● **STUDY TEXT**:
***

Online Safety Alert: Responding to Fake Accounts Targeting Schools and Staff on Social Media
Over the years, the online safety advisors within the Education Safeguarding Service have received calls from schools and settings regarding fake social media accounts being set up, sometimes using schools’ names, and/or sharing inappropriate and sometimes derogatory content relating to schools and/or individual staff members. In November 2021, there was a significant increase in concerns reported across the country following a national viral trend.
These accounts often share images of learners and/or staff, usually taken from the school’s website or by learners when on site or, in some cases, have been taken from staff members’ personal social networking profiles. Many of the videos may be considered to be offensive, could be viewed as bullying or harassment and in some cases are making potential allegations against staff. In most cases, these accounts can be traced back to pupils as part of a ‘prank’, and seeking to gain large numbers of views and followers. Whilst the intention for sharing this material often begins as a 'joke', it can have a considerable emotional impact on learners, staff and schools being targeted, as well as there being potential criminal or disciplinary consequences for those involved in the creation of the accounts.
We appreciate this can be a distressing issue for schools to deal with and there can be complicating factors which need to be considered; in these situations a telephone consultation with the Education Safeguarding Service is advised, however if this issue is affecting your school and is brought to your attention, we have created some general guidance to help schools respond using the following steps:
- gather evidence
- undertake an initial investigation
- apply internal sanctions and support
- provide support to staff
Nationally, guidance and support is available from the UK Safer Internet Centre Professionals Online Safety Helpline (POSH) here and an in-depth article about reporting fake accounts online can also be found here. Alternatively, the Professionals Online Safety Helpline has put together a short video which explains the most recent issue, how educators can report distressing content and how to contact POSH for further support.

***

● **INFORMATION SUPPLIED**:

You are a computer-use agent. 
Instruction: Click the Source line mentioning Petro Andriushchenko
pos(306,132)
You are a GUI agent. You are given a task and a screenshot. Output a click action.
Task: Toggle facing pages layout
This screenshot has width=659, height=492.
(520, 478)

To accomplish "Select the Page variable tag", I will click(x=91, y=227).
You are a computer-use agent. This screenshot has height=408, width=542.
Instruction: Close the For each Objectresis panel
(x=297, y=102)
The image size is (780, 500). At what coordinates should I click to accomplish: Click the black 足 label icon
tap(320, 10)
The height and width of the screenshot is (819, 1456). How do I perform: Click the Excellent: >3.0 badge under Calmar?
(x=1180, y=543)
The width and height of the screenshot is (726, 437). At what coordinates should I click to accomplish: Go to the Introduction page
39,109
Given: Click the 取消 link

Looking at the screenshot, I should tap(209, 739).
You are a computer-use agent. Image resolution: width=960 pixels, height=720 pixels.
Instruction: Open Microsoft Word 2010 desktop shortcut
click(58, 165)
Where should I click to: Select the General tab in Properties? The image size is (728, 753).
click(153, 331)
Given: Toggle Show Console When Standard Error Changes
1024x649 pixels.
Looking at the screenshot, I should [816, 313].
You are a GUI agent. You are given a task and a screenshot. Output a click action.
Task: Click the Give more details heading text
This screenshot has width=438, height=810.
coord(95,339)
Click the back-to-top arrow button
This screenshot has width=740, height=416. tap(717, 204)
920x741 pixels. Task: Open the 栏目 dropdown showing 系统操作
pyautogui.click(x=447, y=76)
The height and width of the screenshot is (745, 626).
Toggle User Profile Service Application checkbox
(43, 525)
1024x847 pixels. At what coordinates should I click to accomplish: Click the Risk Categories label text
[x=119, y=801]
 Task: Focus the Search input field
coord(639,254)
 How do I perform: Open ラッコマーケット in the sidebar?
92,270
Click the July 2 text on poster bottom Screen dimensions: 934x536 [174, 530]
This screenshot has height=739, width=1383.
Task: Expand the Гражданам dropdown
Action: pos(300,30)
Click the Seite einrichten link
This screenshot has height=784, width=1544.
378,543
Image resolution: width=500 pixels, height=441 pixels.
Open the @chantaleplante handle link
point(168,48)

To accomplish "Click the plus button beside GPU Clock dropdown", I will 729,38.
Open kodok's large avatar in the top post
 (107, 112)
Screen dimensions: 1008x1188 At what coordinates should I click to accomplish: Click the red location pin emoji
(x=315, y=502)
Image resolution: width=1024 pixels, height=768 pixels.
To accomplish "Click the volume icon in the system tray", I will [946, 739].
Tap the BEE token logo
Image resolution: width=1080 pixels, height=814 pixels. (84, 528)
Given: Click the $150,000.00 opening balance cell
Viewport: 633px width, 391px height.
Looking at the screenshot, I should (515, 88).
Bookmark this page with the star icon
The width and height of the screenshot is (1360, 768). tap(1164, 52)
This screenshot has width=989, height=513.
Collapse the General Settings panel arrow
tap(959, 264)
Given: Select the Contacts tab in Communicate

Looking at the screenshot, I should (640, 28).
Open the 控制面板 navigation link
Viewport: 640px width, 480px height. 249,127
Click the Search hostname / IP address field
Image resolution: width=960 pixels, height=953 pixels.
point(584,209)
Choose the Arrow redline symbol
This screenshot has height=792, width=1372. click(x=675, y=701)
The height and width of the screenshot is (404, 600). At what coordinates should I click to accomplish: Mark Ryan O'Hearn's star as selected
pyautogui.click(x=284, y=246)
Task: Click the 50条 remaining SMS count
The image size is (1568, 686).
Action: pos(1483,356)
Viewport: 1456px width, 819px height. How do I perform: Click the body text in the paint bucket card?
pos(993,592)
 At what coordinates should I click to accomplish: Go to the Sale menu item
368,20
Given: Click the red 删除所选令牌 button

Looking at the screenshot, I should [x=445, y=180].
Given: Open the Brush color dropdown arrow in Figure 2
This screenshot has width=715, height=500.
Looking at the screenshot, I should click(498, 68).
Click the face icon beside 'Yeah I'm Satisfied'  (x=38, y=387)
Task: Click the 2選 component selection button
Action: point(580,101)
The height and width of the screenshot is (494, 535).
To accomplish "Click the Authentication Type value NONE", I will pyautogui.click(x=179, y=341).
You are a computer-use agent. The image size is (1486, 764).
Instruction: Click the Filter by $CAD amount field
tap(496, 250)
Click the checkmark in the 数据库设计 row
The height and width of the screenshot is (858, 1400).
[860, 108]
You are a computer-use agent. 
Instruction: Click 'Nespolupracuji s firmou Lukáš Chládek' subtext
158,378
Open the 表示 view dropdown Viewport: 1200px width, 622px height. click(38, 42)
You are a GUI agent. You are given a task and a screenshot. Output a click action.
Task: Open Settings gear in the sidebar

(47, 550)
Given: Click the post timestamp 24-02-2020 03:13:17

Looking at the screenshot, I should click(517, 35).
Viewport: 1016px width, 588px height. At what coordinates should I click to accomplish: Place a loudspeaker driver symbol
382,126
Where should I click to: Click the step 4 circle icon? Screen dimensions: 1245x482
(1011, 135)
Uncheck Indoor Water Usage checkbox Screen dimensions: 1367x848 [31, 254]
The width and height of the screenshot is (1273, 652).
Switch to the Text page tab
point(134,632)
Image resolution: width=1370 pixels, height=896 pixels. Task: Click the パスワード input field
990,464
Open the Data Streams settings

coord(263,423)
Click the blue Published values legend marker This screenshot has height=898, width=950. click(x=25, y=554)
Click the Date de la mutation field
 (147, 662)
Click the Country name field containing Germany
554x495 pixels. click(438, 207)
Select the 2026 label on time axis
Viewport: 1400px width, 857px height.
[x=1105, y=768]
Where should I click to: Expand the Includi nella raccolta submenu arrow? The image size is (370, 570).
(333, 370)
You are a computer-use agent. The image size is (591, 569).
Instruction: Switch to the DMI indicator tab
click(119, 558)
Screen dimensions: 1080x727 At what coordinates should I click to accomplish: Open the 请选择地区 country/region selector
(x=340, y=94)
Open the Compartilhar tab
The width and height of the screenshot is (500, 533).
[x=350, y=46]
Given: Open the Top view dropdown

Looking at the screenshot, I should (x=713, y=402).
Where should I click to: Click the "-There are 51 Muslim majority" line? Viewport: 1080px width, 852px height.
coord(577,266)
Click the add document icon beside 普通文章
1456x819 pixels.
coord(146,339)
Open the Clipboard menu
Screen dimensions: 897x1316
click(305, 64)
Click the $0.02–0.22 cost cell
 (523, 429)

***

● **EXERCISE DETAILS**:
Write the next part of the online safety alert on fake social media accounts targeting schools, starting right after its final sentence. The entries have no connection to the alert about fake accounts.

● **ANSWER SECTION**:
If the service is made aware of any national guidance or updates regarding this issue, we will update our advice and this blog post as appropriate.
If your school has not been involved in a specific concern, we would still encourage you to consider the following preventative approaches:
- review your school policies to ensure that online behaviour is specifically addressed and that clear and effective procedures for dealing with incidents are in place
- clarify expectations on learner behaviour and conduct with staff, parents and learners, including your expectations regarding the use of mobile technology on site and social media
- revisit your curriculum approaches and ensure online safety is viewed as part of your RSHE approaches. Consider if there is sufficient regular and embedded education taking place regarding appropriate online behaviour and use of social media; this should include healthy relationships, positive use and respect
- revisit your staff training and staff behaviour policy. Ensure all staff are aware of the process to follow if they are aware of a concern or become a victim of bullying and how they can access support. Remind all staff to ensure they have appropriate privacy settings on personal social media sites and are checking these settings regularly.